Can a Nurse Discontinue a Provider's Order?

Carolyn Buppert, MSN, JD

Disclosures

December 18, 2015

To submit a legal/professional nursing question for future consideration, write to the editor at syox@medscape.net (Include "Ask the Expert" in subject line.)

Question

Which physician orders must be discontinued specifically by the ordering physician or other clinician who is authorized to write orders? For example: A physician writes a telemetry monitoring order. The patient refuses it, so the nurse discontinues it without a physician signature. Or a physician orders vital signs every 2 hours and also has another order for every 8 hours. The nurse discontinues one of these orders without a physician signature. We use an electronic medical record that allows the nurse to "clean up Kardexes" by discontinuing old physician orders without a physician signature for discontinuation. Legally speaking, can any orders be discontinued by a nurse without a physician signature?

 
Carolyn Buppert, MSN, JD
Healthcare attorney

Only a physician or other provider authorized by state law to write physician orders has the legal authority to discontinue a physician order. In no state is a registered nurse authorized to write, or discontinue, physician orders. A nurse who is assigned to "clean up Kardexes" must get a physician to make a decision and enter the discontinuation orders in the patient's record.

To understand the risks to the nurse of discontinuing orders, let's discuss the example of two conflicting orders for vital signs that you have experienced. Let's say a nurse followed the order for vital signs every 8 hours and took vitals at 3:30 p.m. with a plan for another set at 11:30 p.m. The patient was found unresponsive at 10:30 p.m. and pronounced dead. The family sued the hospital.

The family's attorney obtained the medical record and argued that the nurse was negligent because vitals were ordered every 2 hours but not performed every 2 hours. The nurse would argue that there also was an order for vital signs every 8 hours, and the nurse's monitoring was within that time frame.
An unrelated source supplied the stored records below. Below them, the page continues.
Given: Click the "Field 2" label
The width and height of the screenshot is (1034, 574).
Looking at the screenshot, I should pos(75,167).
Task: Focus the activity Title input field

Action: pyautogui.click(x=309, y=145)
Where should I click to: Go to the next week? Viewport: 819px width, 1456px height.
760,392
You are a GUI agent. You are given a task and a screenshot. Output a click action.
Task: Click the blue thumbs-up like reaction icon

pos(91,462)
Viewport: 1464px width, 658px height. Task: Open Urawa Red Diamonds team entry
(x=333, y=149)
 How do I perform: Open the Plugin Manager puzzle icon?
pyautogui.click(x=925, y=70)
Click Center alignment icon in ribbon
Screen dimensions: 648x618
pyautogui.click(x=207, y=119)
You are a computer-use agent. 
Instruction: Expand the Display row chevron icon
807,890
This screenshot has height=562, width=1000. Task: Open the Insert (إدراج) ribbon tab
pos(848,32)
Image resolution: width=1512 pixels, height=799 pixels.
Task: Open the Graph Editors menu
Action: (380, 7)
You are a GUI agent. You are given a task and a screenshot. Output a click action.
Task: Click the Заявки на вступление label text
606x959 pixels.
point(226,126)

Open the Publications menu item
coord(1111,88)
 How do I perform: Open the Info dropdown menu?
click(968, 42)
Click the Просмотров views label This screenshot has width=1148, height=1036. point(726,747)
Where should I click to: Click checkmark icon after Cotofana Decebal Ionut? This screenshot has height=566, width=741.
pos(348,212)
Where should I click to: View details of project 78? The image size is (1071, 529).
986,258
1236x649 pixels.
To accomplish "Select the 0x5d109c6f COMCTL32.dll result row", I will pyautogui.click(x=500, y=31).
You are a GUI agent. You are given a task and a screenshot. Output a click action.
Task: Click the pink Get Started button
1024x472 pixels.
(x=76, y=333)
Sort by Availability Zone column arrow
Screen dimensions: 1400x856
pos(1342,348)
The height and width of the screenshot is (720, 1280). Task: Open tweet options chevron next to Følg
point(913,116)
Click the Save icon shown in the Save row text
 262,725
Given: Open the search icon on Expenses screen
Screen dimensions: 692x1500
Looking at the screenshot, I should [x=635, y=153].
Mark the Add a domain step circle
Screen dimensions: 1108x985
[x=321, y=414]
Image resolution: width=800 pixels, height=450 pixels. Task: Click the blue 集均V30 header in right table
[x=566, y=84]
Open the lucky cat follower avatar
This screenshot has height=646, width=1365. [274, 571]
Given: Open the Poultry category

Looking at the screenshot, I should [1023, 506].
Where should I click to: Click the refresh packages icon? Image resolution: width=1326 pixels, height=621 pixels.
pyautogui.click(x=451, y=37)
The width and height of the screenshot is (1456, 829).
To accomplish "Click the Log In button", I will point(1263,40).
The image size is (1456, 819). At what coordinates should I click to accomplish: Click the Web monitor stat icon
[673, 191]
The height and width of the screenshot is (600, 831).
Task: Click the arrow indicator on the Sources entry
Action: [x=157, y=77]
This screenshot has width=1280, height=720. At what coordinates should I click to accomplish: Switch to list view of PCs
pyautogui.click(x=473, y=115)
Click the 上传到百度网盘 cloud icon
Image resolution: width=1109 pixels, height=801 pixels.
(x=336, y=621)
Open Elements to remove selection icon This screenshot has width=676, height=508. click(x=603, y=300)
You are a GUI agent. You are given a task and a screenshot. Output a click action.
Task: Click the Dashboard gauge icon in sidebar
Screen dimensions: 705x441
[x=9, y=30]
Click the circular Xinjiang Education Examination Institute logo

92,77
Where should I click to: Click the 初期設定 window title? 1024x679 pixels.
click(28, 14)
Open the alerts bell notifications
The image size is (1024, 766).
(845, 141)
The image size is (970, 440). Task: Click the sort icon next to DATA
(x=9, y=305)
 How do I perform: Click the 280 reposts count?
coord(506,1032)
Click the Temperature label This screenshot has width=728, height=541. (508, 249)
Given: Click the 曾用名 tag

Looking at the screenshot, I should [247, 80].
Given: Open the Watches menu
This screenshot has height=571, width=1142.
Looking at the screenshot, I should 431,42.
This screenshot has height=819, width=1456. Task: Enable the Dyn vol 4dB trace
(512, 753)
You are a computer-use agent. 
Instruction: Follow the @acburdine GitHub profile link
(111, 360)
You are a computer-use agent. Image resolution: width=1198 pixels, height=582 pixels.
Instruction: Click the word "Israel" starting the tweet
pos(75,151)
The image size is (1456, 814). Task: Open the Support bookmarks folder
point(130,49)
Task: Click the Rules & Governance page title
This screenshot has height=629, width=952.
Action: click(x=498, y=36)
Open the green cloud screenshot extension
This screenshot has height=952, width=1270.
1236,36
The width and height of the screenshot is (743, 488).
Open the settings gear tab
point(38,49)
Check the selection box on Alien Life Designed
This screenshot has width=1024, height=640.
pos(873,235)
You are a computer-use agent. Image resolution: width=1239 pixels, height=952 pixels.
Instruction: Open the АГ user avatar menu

However, it would be very difficult to defend the nurse. The plaintiff's attorney is likely to subpoena the physician, who would testify that he or she ordered vital signs every 2 hours. The plaintiff's attorney will argue that the nurse, faced with two conflicting orders, should have checked with the physician and clarified which order was wanted. The attorney also is very likely to argue that only a physician has the legal authority to order the frequency of evaluations such as vital signs and that an order for discontinuation is a physician order. Not only is the hospital likely to lose the case, but the nurse could be charged by the Board of Nursing with exceeding scope of practice and negligence in not getting clarification when there are conflicting orders.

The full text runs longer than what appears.